§ **Stated task**
Copy out every one of the entries below word for word, keeping each line in its original order.
---- Records provided
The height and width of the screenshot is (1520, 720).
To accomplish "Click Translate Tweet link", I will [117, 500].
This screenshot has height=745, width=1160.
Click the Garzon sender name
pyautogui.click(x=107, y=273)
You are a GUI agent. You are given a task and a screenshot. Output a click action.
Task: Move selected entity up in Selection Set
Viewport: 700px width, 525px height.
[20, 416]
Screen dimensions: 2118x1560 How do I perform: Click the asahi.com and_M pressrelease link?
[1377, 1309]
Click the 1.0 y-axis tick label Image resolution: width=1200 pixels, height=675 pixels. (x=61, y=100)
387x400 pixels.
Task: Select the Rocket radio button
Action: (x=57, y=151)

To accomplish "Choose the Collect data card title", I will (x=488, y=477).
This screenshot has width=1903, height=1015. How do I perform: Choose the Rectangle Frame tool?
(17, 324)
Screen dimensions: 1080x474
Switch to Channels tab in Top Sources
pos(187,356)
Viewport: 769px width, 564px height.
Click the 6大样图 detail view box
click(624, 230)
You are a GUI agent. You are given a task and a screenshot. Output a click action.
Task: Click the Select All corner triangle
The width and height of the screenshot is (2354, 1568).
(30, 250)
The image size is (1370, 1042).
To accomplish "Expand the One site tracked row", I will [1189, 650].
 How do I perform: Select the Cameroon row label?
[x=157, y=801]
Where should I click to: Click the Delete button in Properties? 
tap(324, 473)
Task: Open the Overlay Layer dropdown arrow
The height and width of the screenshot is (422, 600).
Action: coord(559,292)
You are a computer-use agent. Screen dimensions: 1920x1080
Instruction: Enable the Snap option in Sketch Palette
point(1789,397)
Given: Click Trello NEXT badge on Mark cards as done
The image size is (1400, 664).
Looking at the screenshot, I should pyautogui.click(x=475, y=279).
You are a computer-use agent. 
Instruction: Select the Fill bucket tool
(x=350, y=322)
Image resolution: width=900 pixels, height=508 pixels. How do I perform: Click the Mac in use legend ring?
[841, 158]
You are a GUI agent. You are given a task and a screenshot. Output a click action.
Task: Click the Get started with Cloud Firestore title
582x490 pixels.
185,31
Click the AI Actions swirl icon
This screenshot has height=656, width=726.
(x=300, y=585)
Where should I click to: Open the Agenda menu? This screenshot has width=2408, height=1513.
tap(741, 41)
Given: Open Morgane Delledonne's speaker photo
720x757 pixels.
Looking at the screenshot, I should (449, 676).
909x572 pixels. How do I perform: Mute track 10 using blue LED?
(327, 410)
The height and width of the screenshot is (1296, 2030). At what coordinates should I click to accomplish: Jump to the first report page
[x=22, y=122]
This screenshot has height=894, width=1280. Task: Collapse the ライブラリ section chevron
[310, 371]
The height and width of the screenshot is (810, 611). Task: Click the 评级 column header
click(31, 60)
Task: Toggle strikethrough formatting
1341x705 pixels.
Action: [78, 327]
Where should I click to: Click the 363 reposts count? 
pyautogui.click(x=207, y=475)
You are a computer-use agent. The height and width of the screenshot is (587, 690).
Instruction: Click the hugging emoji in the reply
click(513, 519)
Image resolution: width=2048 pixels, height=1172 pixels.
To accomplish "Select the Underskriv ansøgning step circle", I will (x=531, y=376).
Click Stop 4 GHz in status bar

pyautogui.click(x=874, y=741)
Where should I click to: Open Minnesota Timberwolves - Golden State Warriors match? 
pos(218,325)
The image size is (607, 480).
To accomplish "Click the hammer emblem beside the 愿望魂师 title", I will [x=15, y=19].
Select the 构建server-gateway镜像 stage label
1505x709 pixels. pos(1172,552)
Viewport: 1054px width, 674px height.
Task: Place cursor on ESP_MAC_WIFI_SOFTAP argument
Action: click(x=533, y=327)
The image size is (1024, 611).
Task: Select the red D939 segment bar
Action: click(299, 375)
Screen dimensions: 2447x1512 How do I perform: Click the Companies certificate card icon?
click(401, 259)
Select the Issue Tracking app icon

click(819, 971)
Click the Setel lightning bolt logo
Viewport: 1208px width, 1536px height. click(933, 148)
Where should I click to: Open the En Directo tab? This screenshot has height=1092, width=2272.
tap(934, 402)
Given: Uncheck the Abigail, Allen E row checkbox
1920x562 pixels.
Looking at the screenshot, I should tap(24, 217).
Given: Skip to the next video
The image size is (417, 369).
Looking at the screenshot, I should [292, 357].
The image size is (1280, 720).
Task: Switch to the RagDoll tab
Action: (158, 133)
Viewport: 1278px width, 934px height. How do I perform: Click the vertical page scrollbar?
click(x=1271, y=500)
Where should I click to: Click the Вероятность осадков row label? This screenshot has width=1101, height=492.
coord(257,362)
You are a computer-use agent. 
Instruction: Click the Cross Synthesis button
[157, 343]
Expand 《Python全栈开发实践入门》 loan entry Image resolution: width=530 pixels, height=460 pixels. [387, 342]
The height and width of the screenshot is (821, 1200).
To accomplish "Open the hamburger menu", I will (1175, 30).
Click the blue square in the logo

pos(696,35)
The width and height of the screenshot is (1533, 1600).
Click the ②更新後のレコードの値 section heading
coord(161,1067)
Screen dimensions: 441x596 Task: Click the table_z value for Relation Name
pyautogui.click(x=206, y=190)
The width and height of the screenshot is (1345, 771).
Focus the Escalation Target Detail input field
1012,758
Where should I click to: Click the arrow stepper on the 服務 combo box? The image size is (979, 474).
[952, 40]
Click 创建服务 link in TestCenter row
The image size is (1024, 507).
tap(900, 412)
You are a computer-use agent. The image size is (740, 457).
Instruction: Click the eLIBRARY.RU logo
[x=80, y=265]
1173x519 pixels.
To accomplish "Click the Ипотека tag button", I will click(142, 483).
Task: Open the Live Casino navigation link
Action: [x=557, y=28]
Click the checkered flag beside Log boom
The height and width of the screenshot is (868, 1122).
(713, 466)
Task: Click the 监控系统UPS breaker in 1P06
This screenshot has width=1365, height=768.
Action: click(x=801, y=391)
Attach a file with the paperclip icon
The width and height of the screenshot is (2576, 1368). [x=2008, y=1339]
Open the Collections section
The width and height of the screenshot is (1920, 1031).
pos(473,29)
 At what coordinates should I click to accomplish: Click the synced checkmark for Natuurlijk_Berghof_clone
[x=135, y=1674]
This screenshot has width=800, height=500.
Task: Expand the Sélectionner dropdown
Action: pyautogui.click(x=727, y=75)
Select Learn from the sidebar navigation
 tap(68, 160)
--------
§ **Finished answer**
The height and width of the screenshot is (1520, 720).
To accomplish "Click Translate Tweet link", I will [117, 500].
This screenshot has height=745, width=1160.
Click the Garzon sender name
pyautogui.click(x=107, y=273)
You are a GUI agent. You are given a task and a screenshot. Output a click action.
Task: Move selected entity up in Selection Set
Viewport: 700px width, 525px height.
[20, 416]
Screen dimensions: 2118x1560 How do I perform: Click the asahi.com and_M pressrelease link?
[1377, 1309]
Click the 1.0 y-axis tick label Image resolution: width=1200 pixels, height=675 pixels. (x=61, y=100)
387x400 pixels.
Task: Select the Rocket radio button
Action: (x=57, y=151)

To accomplish "Choose the Collect data card title", I will (x=488, y=477).
This screenshot has width=1903, height=1015. How do I perform: Choose the Rectangle Frame tool?
(17, 324)
Screen dimensions: 1080x474
Switch to Channels tab in Top Sources
pos(187,356)
Viewport: 769px width, 564px height.
Click the 6大样图 detail view box
click(624, 230)
You are a GUI agent. You are given a task and a screenshot. Output a click action.
Task: Click the Select All corner triangle
The width and height of the screenshot is (2354, 1568).
(30, 250)
The image size is (1370, 1042).
To accomplish "Expand the One site tracked row", I will [1189, 650].
 How do I perform: Select the Cameroon row label?
[x=157, y=801]
Where should I click to: Click the Delete button in Properties? 
tap(324, 473)
Task: Open the Overlay Layer dropdown arrow
The height and width of the screenshot is (422, 600).
Action: coord(559,292)
You are a computer-use agent. Screen dimensions: 1920x1080
Instruction: Enable the Snap option in Sketch Palette
point(1789,397)
Given: Click Trello NEXT badge on Mark cards as done
The image size is (1400, 664).
Looking at the screenshot, I should pyautogui.click(x=475, y=279).
You are a computer-use agent. 
Instruction: Select the Fill bucket tool
(x=350, y=322)
Image resolution: width=900 pixels, height=508 pixels. How do I perform: Click the Mac in use legend ring?
[841, 158]
You are a GUI agent. You are given a task and a screenshot. Output a click action.
Task: Click the Get started with Cloud Firestore title
582x490 pixels.
185,31
Click the AI Actions swirl icon
This screenshot has height=656, width=726.
(x=300, y=585)
Where should I click to: Open the Agenda menu? This screenshot has width=2408, height=1513.
tap(741, 41)
Given: Open Morgane Delledonne's speaker photo
720x757 pixels.
Looking at the screenshot, I should (449, 676).
909x572 pixels. How do I perform: Mute track 10 using blue LED?
(327, 410)
The height and width of the screenshot is (1296, 2030). At what coordinates should I click to accomplish: Jump to the first report page
[x=22, y=122]
This screenshot has height=894, width=1280. Task: Collapse the ライブラリ section chevron
[310, 371]
The height and width of the screenshot is (810, 611). Task: Click the 评级 column header
click(31, 60)
Task: Toggle strikethrough formatting
1341x705 pixels.
Action: [78, 327]
Where should I click to: Click the 363 reposts count? 
pyautogui.click(x=207, y=475)
You are a computer-use agent. The height and width of the screenshot is (587, 690).
Instruction: Click the hugging emoji in the reply
click(513, 519)
Image resolution: width=2048 pixels, height=1172 pixels.
To accomplish "Select the Underskriv ansøgning step circle", I will (x=531, y=376).
Click Stop 4 GHz in status bar

pyautogui.click(x=874, y=741)
Where should I click to: Open Minnesota Timberwolves - Golden State Warriors match? 
pos(218,325)
The image size is (607, 480).
To accomplish "Click the hammer emblem beside the 愿望魂师 title", I will [x=15, y=19].
Select the 构建server-gateway镜像 stage label
1505x709 pixels. pos(1172,552)
Viewport: 1054px width, 674px height.
Task: Place cursor on ESP_MAC_WIFI_SOFTAP argument
Action: click(x=533, y=327)
The image size is (1024, 611).
Task: Select the red D939 segment bar
Action: click(299, 375)
Screen dimensions: 2447x1512 How do I perform: Click the Companies certificate card icon?
click(401, 259)
Select the Issue Tracking app icon

click(819, 971)
Click the Setel lightning bolt logo
Viewport: 1208px width, 1536px height. click(933, 148)
Where should I click to: Open the En Directo tab? This screenshot has height=1092, width=2272.
tap(934, 402)
Given: Uncheck the Abigail, Allen E row checkbox
1920x562 pixels.
Looking at the screenshot, I should tap(24, 217).
Given: Skip to the next video
The image size is (417, 369).
Looking at the screenshot, I should [292, 357].
The image size is (1280, 720).
Task: Switch to the RagDoll tab
Action: (158, 133)
Viewport: 1278px width, 934px height. How do I perform: Click the vertical page scrollbar?
click(x=1271, y=500)
Where should I click to: Click the Вероятность осадков row label? This screenshot has width=1101, height=492.
coord(257,362)
You are a computer-use agent. 
Instruction: Click the Cross Synthesis button
[157, 343]
Expand 《Python全栈开发实践入门》 loan entry Image resolution: width=530 pixels, height=460 pixels. [387, 342]
The height and width of the screenshot is (821, 1200).
To accomplish "Open the hamburger menu", I will (1175, 30).
Click the blue square in the logo

pos(696,35)
The width and height of the screenshot is (1533, 1600).
Click the ②更新後のレコードの値 section heading
coord(161,1067)
Screen dimensions: 441x596 Task: Click the table_z value for Relation Name
pyautogui.click(x=206, y=190)
The width and height of the screenshot is (1345, 771).
Focus the Escalation Target Detail input field
1012,758
Where should I click to: Click the arrow stepper on the 服務 combo box? The image size is (979, 474).
[952, 40]
Click 创建服务 link in TestCenter row
The image size is (1024, 507).
tap(900, 412)
You are a computer-use agent. The image size is (740, 457).
Instruction: Click the eLIBRARY.RU logo
[x=80, y=265]
1173x519 pixels.
To accomplish "Click the Ипотека tag button", I will click(142, 483).
Task: Open the Live Casino navigation link
Action: [x=557, y=28]
Click the checkered flag beside Log boom
The height and width of the screenshot is (868, 1122).
(713, 466)
Task: Click the 监控系统UPS breaker in 1P06
This screenshot has width=1365, height=768.
Action: click(x=801, y=391)
Attach a file with the paperclip icon
The width and height of the screenshot is (2576, 1368). [x=2008, y=1339]
Open the Collections section
The width and height of the screenshot is (1920, 1031).
pos(473,29)
 At what coordinates should I click to accomplish: Click the synced checkmark for Natuurlijk_Berghof_clone
[x=135, y=1674]
This screenshot has width=800, height=500.
Task: Expand the Sélectionner dropdown
Action: pyautogui.click(x=727, y=75)
Select Learn from the sidebar navigation
 tap(68, 160)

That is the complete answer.